Below we’ve got a few more moms by the decade for you to enjoy!

Moms in the 1800s

(left) Betsy Levy with her son William, 1857. Gift of Janet Fishbein (daughter of Susan Levy Bodenheimer), Ellen Patz, Ruth Gottesman & Vera Mendelsohn Mittnick, JMM 2002.79.845.

(center) Bertha Friedenwald with Julia and Jonas, 1897. Gift of Julia Friedenwald Strauss Potts. JMM 1984.232.216.

(right) Herbert Millhauser, Gertrude Millhauser, David Millhauser and Flora Adler Millhauser, c.1 899. Gift of Richard Millhauser, JMM 1995.88.11.

Moms in the 1900s

(left) Blanche Wiesenfeld holding one of her daughters, ca. 1900. Gift of Joseph Wiesenfeld, JMM 1990.20.31.

(center) Minnie Aderer with Ralph and Gladys, ca. 1902. Gift of Charles M. Schwab, JMM 1992.130.9.

(right) Blanche Bran Abrams and her mother, 1909. Museum purchase, JMM 1988.101.9a.

Moms in the 1910s

(left) Ethel Katz with her son Kaufman, ca. 1911. Gift of Margaret Nomentana, JMM 2004.78.134.

(center) Ruth Frank with her daughter Carol, 1918. Gift of Susan Merrill, JMM 2010.60.12.

(right) Selma Katzenberg with her son Berney Jr., 1918. Gift of Herbert M. Katzenberg, JMM 1995.188.38.

Moms in the 1920s

(left) Jacob Beser as infant, held by Rose Beser, winter 1921-22. Gift of Rose Beser, JMM 1993.173.50.
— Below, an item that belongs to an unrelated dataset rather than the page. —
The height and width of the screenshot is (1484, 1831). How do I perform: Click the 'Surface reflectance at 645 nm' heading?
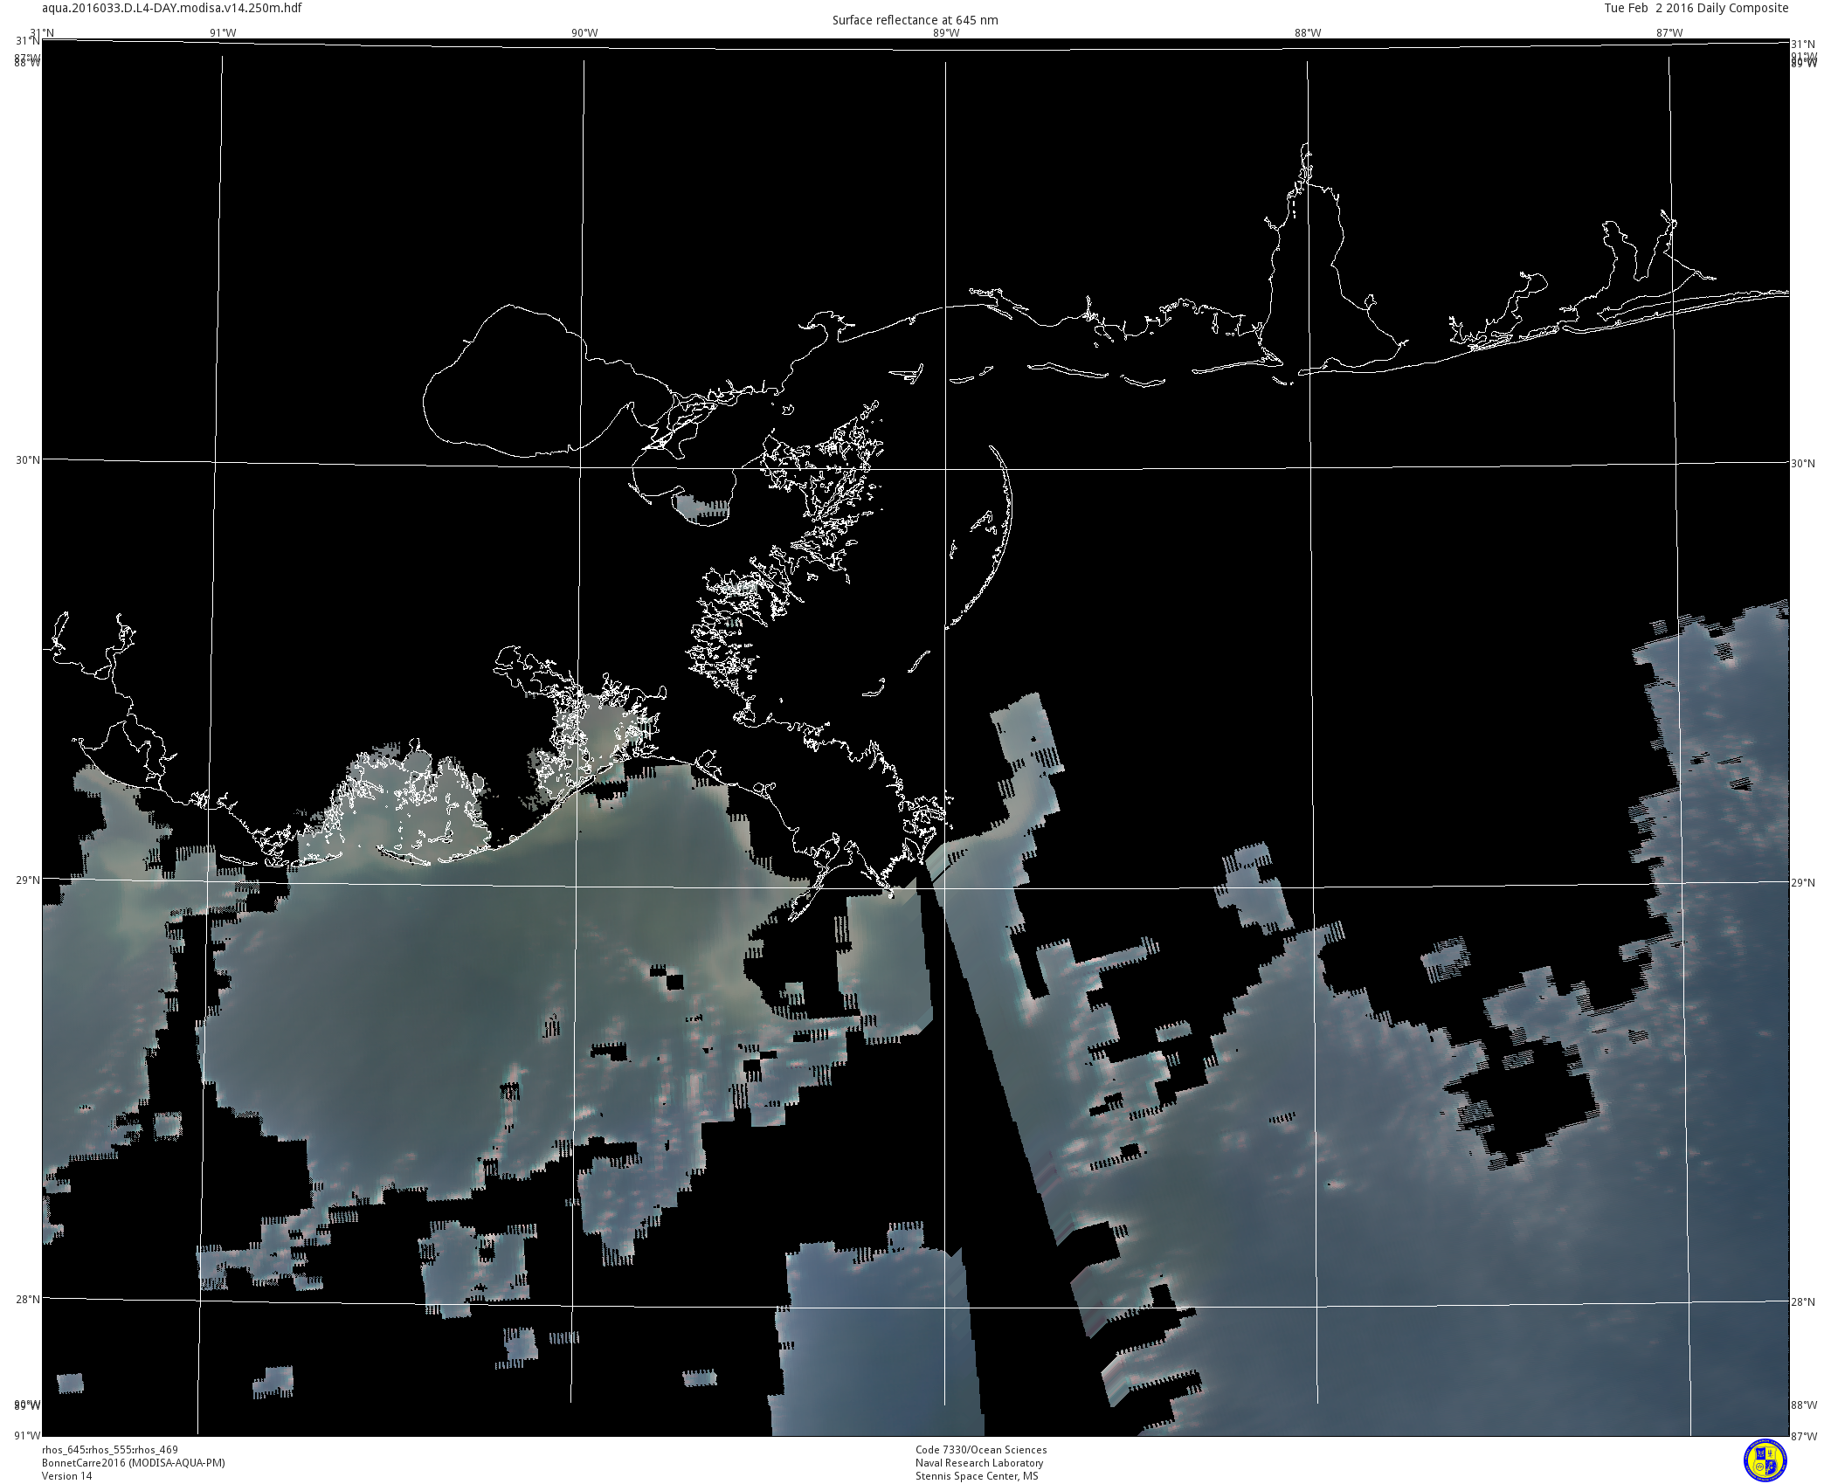(x=915, y=20)
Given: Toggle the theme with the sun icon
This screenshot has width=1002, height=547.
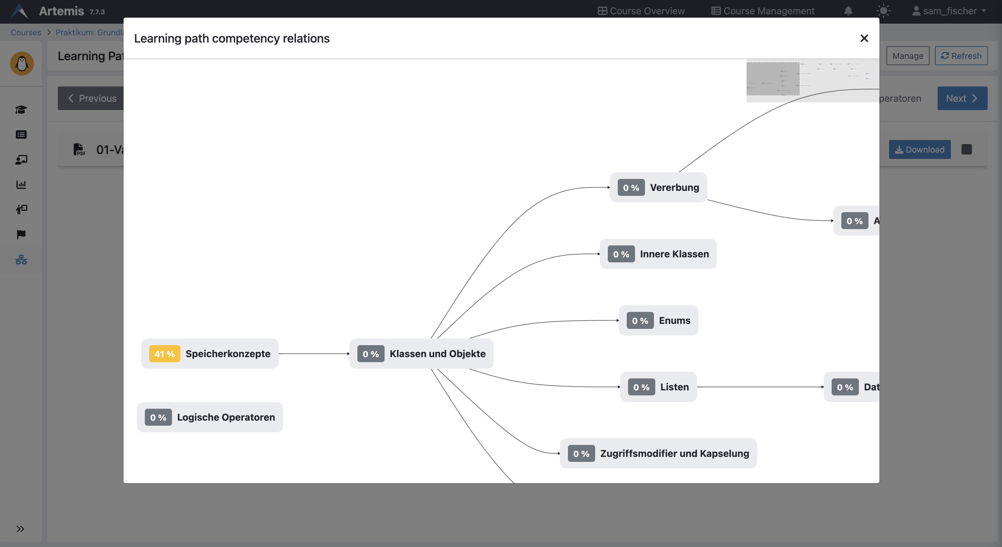Looking at the screenshot, I should click(883, 11).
(center) Samuel Harris and his sisters Jennie and Fannie with their mother, Yetta Harris, outside the Simon Harris Sporting Goods store at 211 N. Gay Street, c. 1924. Gift of Delma Harris and Julia H. Shalowitz, JMM 1986.83.3.
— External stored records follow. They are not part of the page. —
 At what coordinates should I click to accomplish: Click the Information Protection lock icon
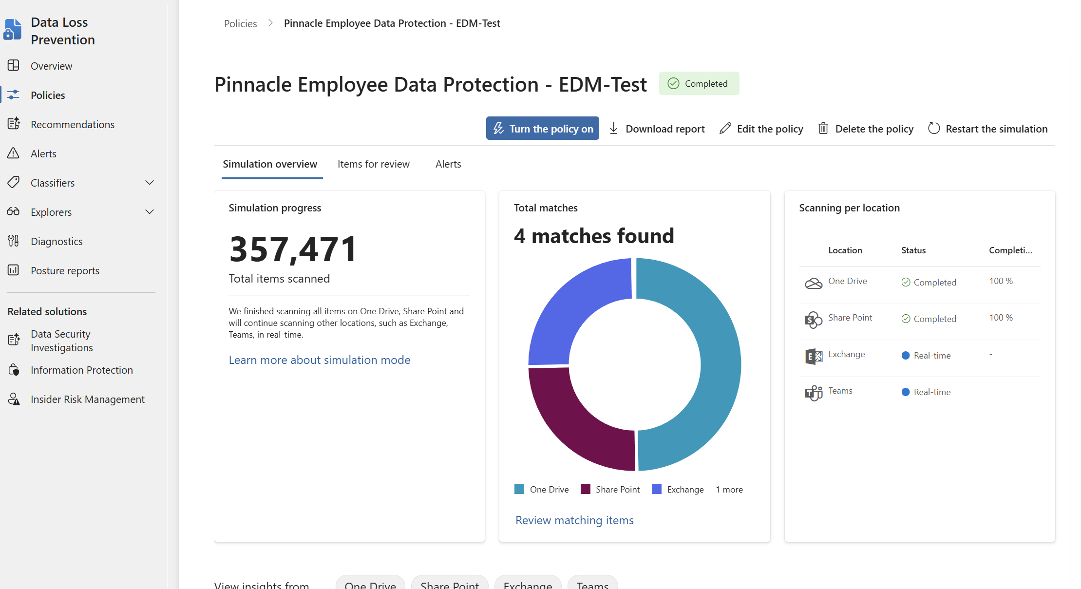14,370
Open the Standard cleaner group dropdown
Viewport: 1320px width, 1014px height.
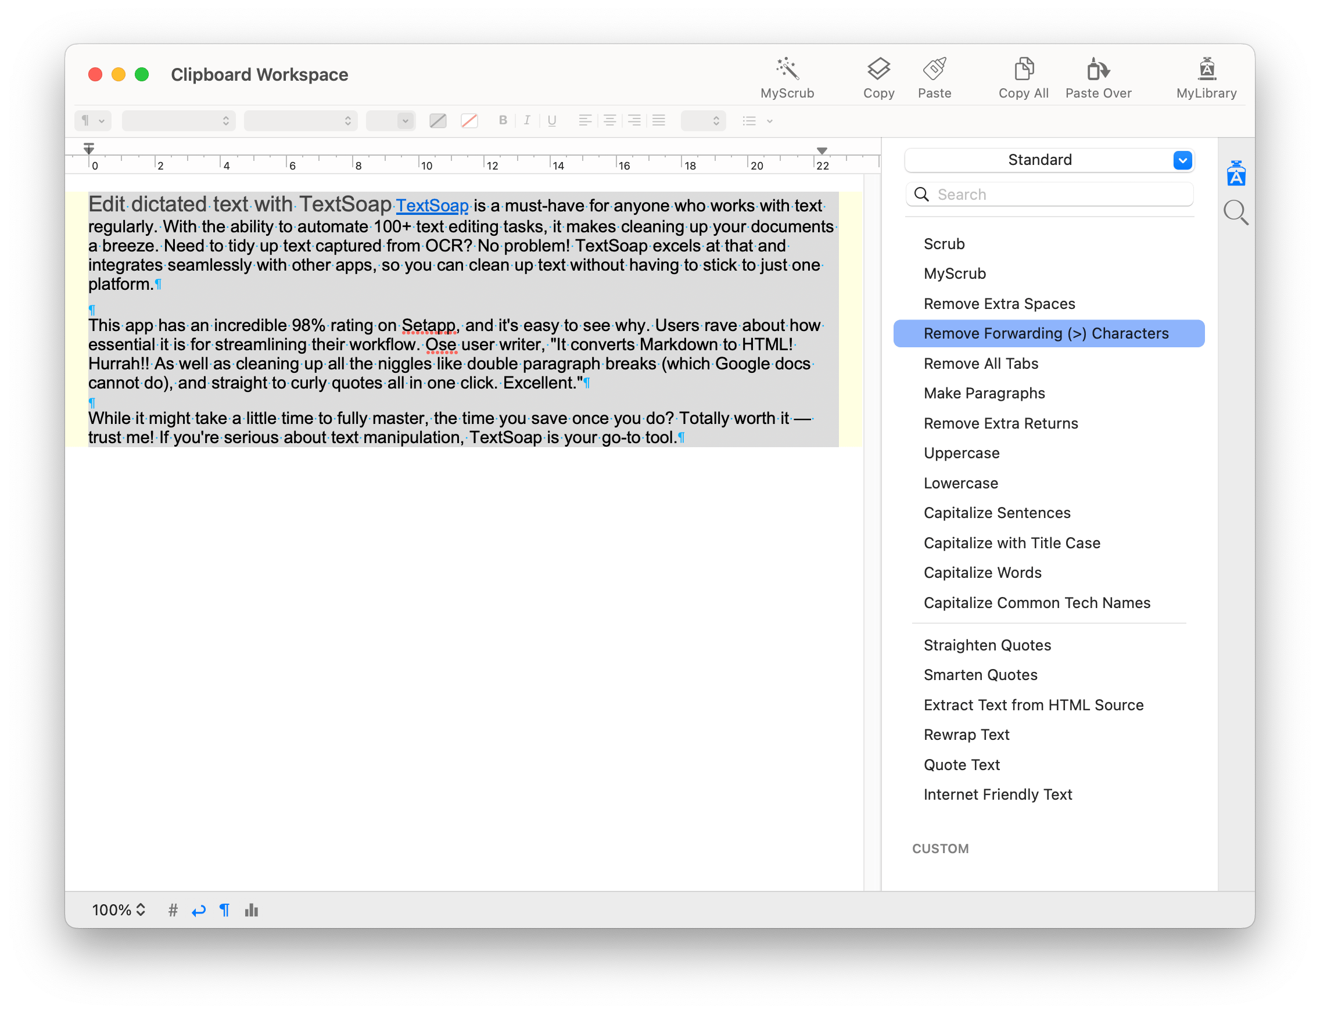1182,160
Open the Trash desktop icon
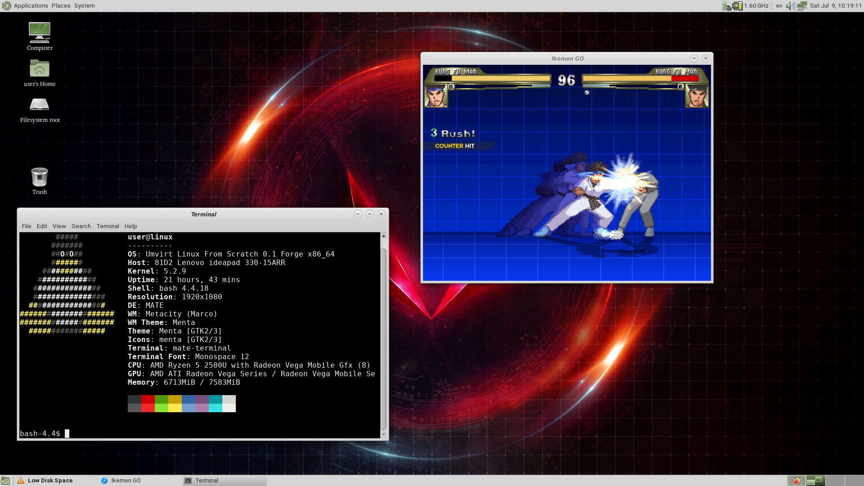Screen dimensions: 864x486 [40, 177]
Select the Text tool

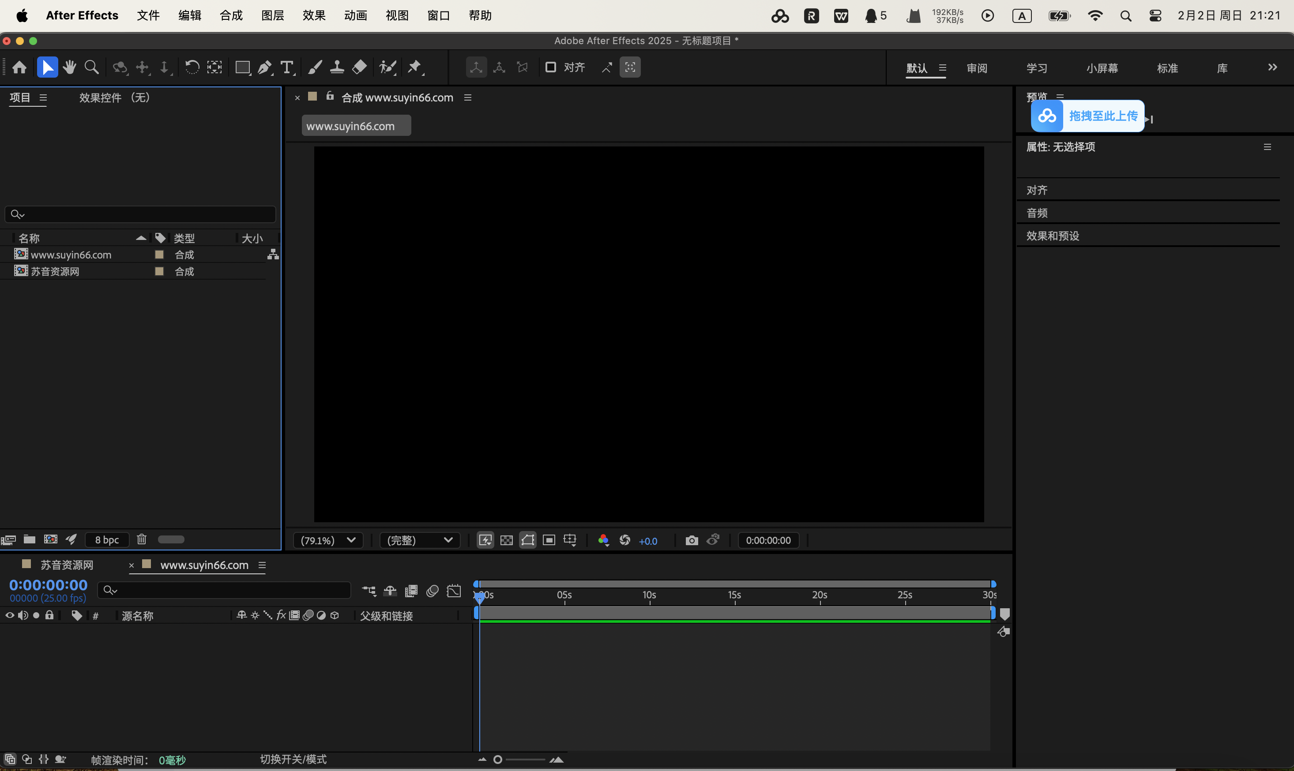[x=287, y=68]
(right) Bessie Rifman with her son Avrum, 1926. Gift of Ruth Rifman, JMM 1996.108.7. (and in case you were wondering, this was Joanna’s final “top 3” pick!)

Moms in the 1930s

(left) Stella Greif with her daughter Helene, ca. 1930. Gift of Suzanne W. Applefeld, JMM 1999.71.11.

(center) Edith Klawan with her daughter Carol, 1934. Gift of Pete Lesher, JMM 2005.9.830.
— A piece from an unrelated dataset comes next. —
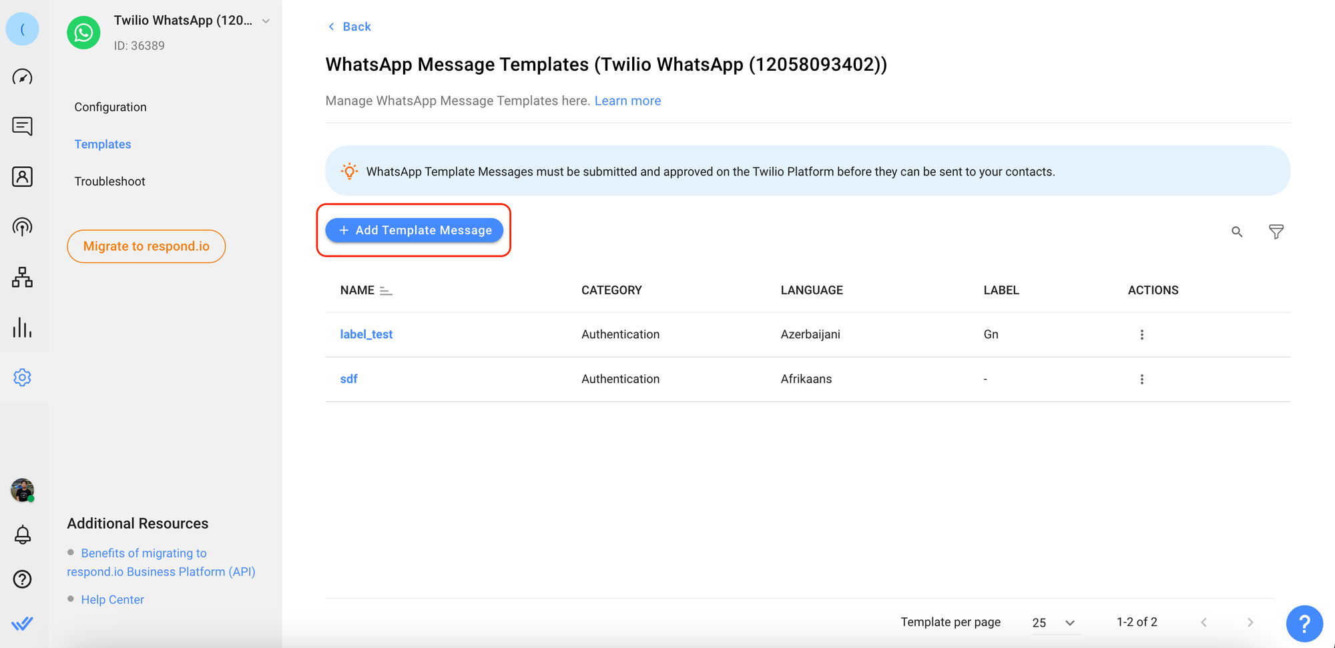Image resolution: width=1335 pixels, height=648 pixels.
Task: Click the Add Template Message button
Action: [414, 230]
(right) Sophie Bach with her three-month-old daughter Doris, 1937. Gift of Steven Blacher, JMM 2013.70.21.

Moms in the 1940s

(left) Stanford Z. Rothschild, Jr. and his mother Marie L. Rothschild (his mother) in in their respective uniforms, c. 1940-45. Gift of Amalie Rothschild, JMM 1991.126.20.

(center) Minnie Rosenfeld with her daughter Edith, 1945. Gift of Edith R. Shapiro, JMM 2003.17.22.

(right) Ruth Rifman with her son Mel, 1946. Gift of Ruth Rifman, JMM 1996.108.13.

Moms in the 1950s

(left) Gilda Brodsky (Resnick), her mother, Bessie Brodsky and grandmother, Dora Blum, c.1950. Gift of Gilda Resnick, JMM 2001.73.1.

(center) Dr. Joseph Schwartz (l) and Anna Schwartz Rombro (r) with their mother, Golda Schwartz, 1952. Gift of Rabbi Manuel Poliakoff, JMM 1982.12.171.

(right) Penina Kinek with her daughter Yael, 1956. Gift of Louis G. Hecht, JMM 1990.90.9.

Moms in the 1960s

(left) Sidney Lansburgh, Jr. escorting his mother, Marian Epstein Lansburgh, c. 1960a. Gift of Margaret Nomentana, JMM 2004.78.9.

(center) Ida and Nancy Patz Blaustein present their mother-daughter show at an Associated Women’s Division meeting, 1966. Gift of the Associated, JMM 1995.142.20.7.

(right) Sisters Mrs. Shirley Heiserman (l) and Mrs. John Dubick (r) stand with Mrs. Jack Pearlstone (c), who is president of the Jewish Family and Children’s Service. The two sisters have been foster mothers for 31 and 7 years respectively at the time of this photo at the 1964 Annual Foster Mothers Tea. Gift of the Associated, JMM 1997.134.256.

And I couldn’t end this post without some of MY (Rachel) favorite bits I found in the collection!

Like this picture postcard of Carrie Katz Weinberg, which includes a hand-drawn addition on the back, labeled “Mother as Venus.” Who doesn’t love a budding artist’s work? Gift of the Estate of Carolyn Weinberg, JMM 1991.65.3.1.

I’m also genuinely tickled by this photo from our JCC Collection, showing an “adult mother daughter belly dance class” from 1977! JMM 2006.13.2148.

This photo of Murray Lehman and his mom Saidie Adler Lehman really tugs at the heart strings. I wonder if this is a final bedtime story before Saidie heads off to a party in her fancy dress? JMM 1989.167.9d.